My questions are the following.
- Why is the approximation $g(\omega_n) \approx g$ valid ? The context of what I want to understand is basically how to drive a two level system to induce single qubit gates under the R.W.A. Here, Electric dipole interaction: flat coupling semi-classically, non flat with E.M field quantized: why ? What does that mean? it is said the it is implied by the R.W.A but I am not sure to exactly see why.
- Why is it called Markov approximation ? Indeed on the classical level we can directly see that there is no memory effect seen by the system, the coupling being flat in frequency. For me, stating $g(\omega_n) \approx g$, if we go back to the classical Hamiltonian it will induce a frequency dependent coupling between the field and the dipole and will thus induce memory effect. It confuses me.
[edit]: I think I understand somehow the first point, but I would like to check it.
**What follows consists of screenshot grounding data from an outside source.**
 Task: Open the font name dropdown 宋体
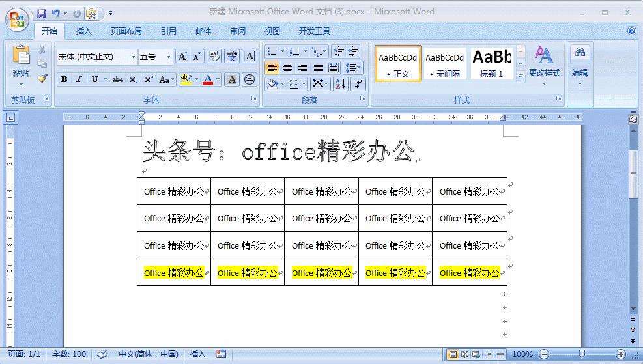(x=96, y=57)
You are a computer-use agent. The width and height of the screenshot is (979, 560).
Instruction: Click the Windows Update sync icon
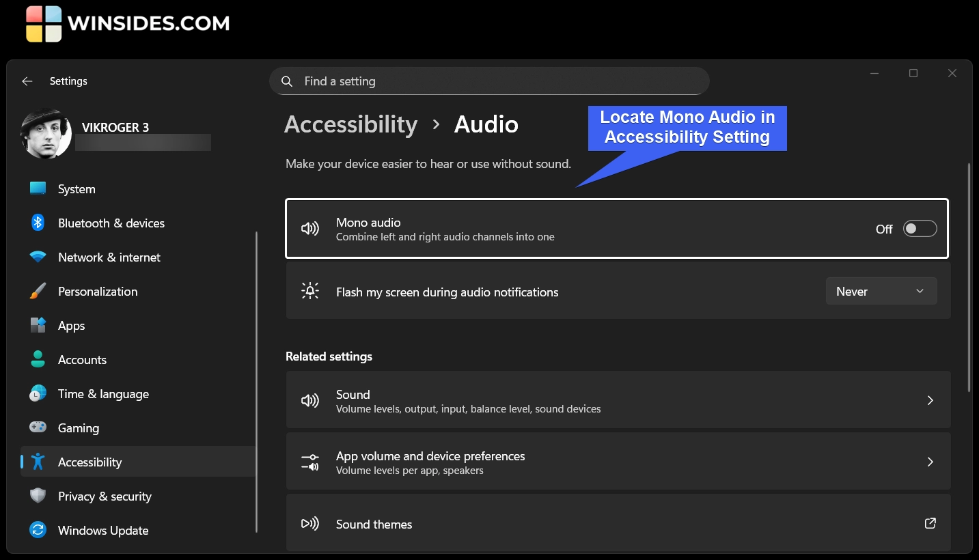pyautogui.click(x=38, y=531)

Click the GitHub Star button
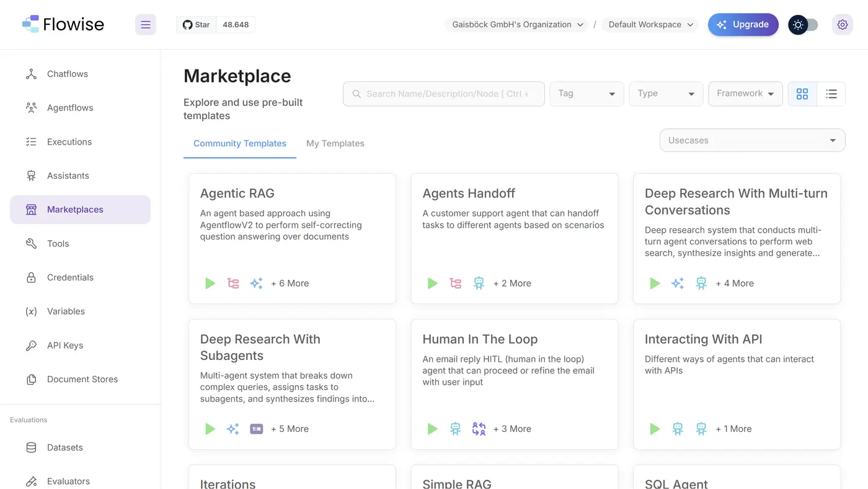(x=197, y=25)
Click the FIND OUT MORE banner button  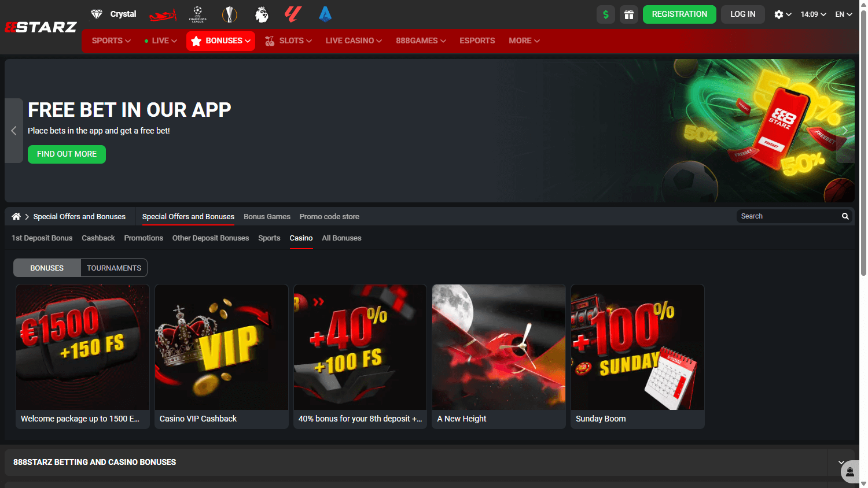coord(67,154)
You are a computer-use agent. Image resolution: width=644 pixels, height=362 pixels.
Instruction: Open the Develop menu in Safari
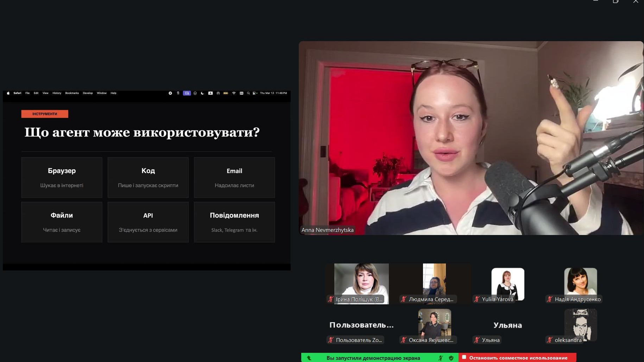(x=88, y=93)
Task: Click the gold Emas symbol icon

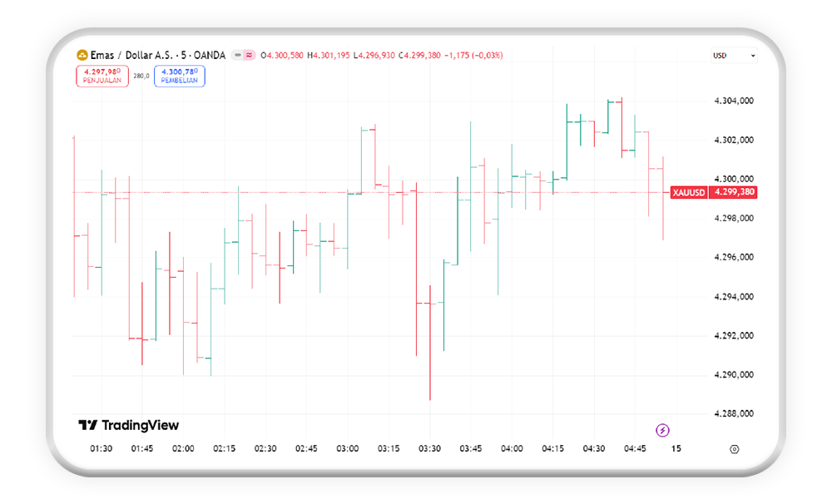Action: point(82,56)
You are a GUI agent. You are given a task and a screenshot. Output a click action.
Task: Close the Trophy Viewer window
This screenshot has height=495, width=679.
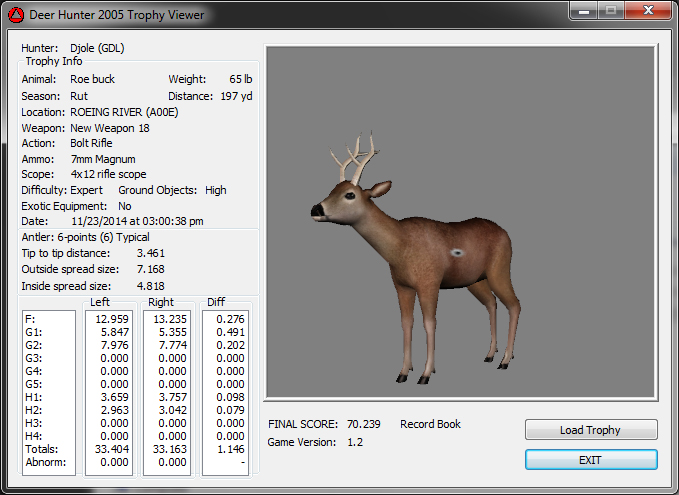click(x=647, y=10)
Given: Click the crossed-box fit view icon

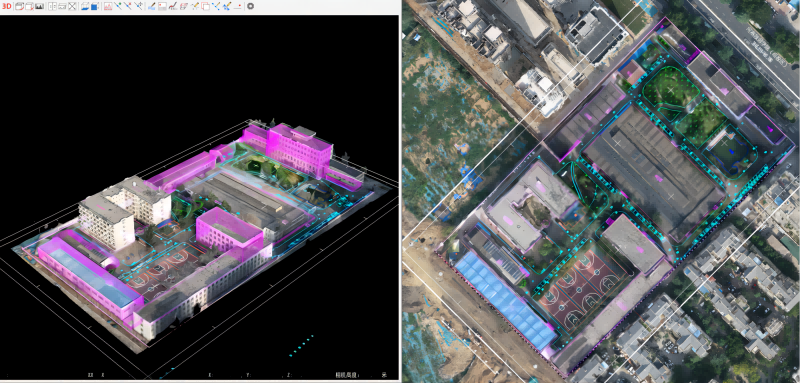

In the context of performing Rabi oscillations with this field, we will apply a pulse of duration $\Delta T$, where $\Delta T \sim \frac{1}{\Omega}$ ($\Omega$ being the classical Rabi frequency induced). For example to perform a $\pi$ pulse, it requires a pulse length = time of interaction being $\Delta T = \frac{\pi}{\Omega}$.
The width of the modes composing the pulse is $\Delta \omega \sim \frac{1}{\Delta T} = \Omega$.
Finally, as the RWA is valid if $\Omega \ll \omega_0$, we have: $RWA \Rightarrow \frac{\Delta \omega}{\omega_0} \ll 1$: the range of populated frequencies of the drive is a narrow band around $\omega_0$. Thus, we can say $g(\omega_n) \approx g(\omega_0)$.
Does that make sense for you ?